Waseca, Minn. — Being called “dense” is not a compliment — unless you’re biomass.

Interest in biomass energy is growing nationwide. Power plants are evaluating corn stover, native grasses, straw and other crop residues to be burned for energy. The U.S. Department of Energy has provided more than $200 million to help build six cellulosic ethanol plants around the country.

That’s because agricultural biomass contains significant energy. An AURI analysis shows that corn stover contains more than 7,700 Btu per pound, wheat straw generates more than 7,300 and miscanthus, a tall, dense grass, contains more than 7,800 Btu per pound. In comparison, shelled corn contains about 8,100 Btu per pound.

But biomass also presents more challenges than most other fuel sources

“In most cases biomass is bulky, light and has some handling, storage and transportation considerations,” says Al Doering, associate scientist at AURI’s coproducts lab in Waseca.

“There is usually a small harvest window for biomass, plus the moisture content can vary greatly.”

A large straw bale, for example, “will start to deteriorate if it’s exposed to the elements for very long.”

Processing the biomass into smaller, more concentrated forms such as pellets, cubes or blocks could significantly impact biomass fuel use.

“Densification is potentially the big breakthrough for biomass,” says Bill Lee, general manager of the Chippewa Valley Ethanol Cooperative in Benson.
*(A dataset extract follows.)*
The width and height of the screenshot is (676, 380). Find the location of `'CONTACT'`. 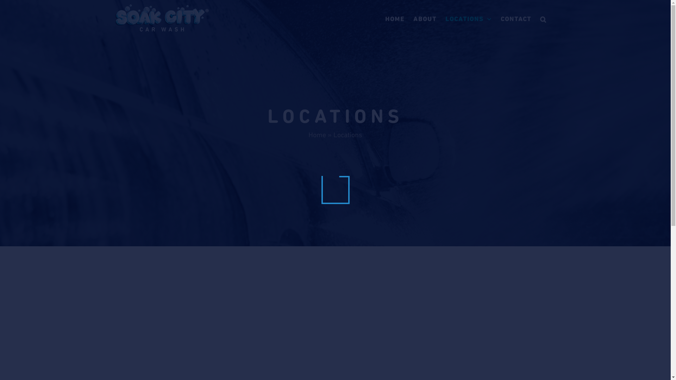

'CONTACT' is located at coordinates (516, 19).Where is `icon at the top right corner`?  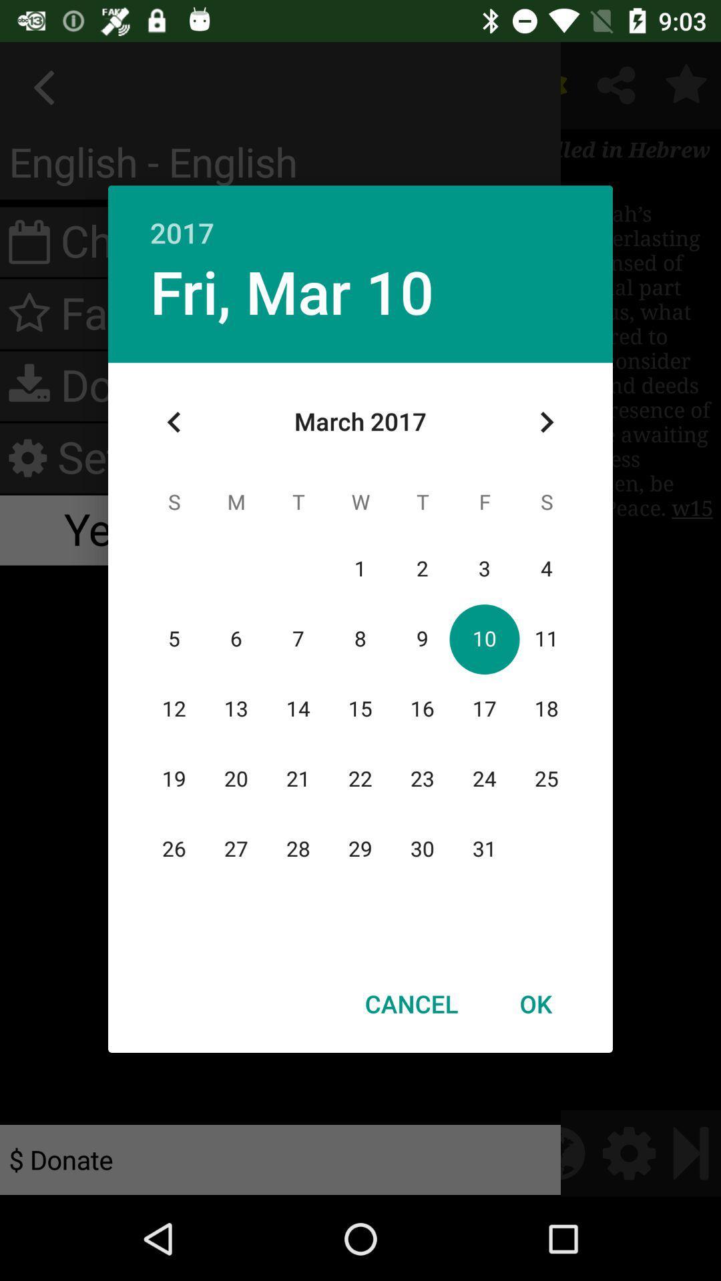 icon at the top right corner is located at coordinates (546, 422).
CVEC is installing a gasification system that Lee expects will be operating by the end of the year. “A lot of effort has been focused on the technology for converting biomass, but not nearly enough on how to move it from the field to the facility. Until we do, it’s difficult to see how we are going to have wide-scale use.”

So AURI is partnering with university researchers, commodity groups and industry to identify the best processes and technologies for densifying biomass.

“There are a lot of reasons to look at densification options,” Doering adds. “It can reduce cost and improve storage, it makes it more economical to transport, reduces losses from deterioration from the elements, makes handling easier and more easily standardized and increases combustion efficiency.”

The AURI initiative will be conducted in two phases. First, various densification technologies will be evaluated such as pelleting, cubing and making briquettes.

Phase two will include scale testing and validating the most promising technologies.

Given the interest in biomass, densification information will likely have widespread use. Doering says the potential to use agriculturally-based biomass for cellulosic ethanol, gasification, co-firing with other fuels or for pellet-fuel production, depends on the ability to collect, transport and store the feedstock economically.

Lee says identifying breakthrough technologies is vital to developing multiple markets with fuel providers and end users, as well as addressing fuel-efficiency, transportation, storage and retention

concerns.

Densifying raw commodities will add cost to the process, Doering says, but “you’ll likely make up for those costs through increased efficiency, reduced transportation costs and end up with a product that is more easily stored and handled than bulk biomass.”

Doering expects to complete the first phase of the initiative later this fall.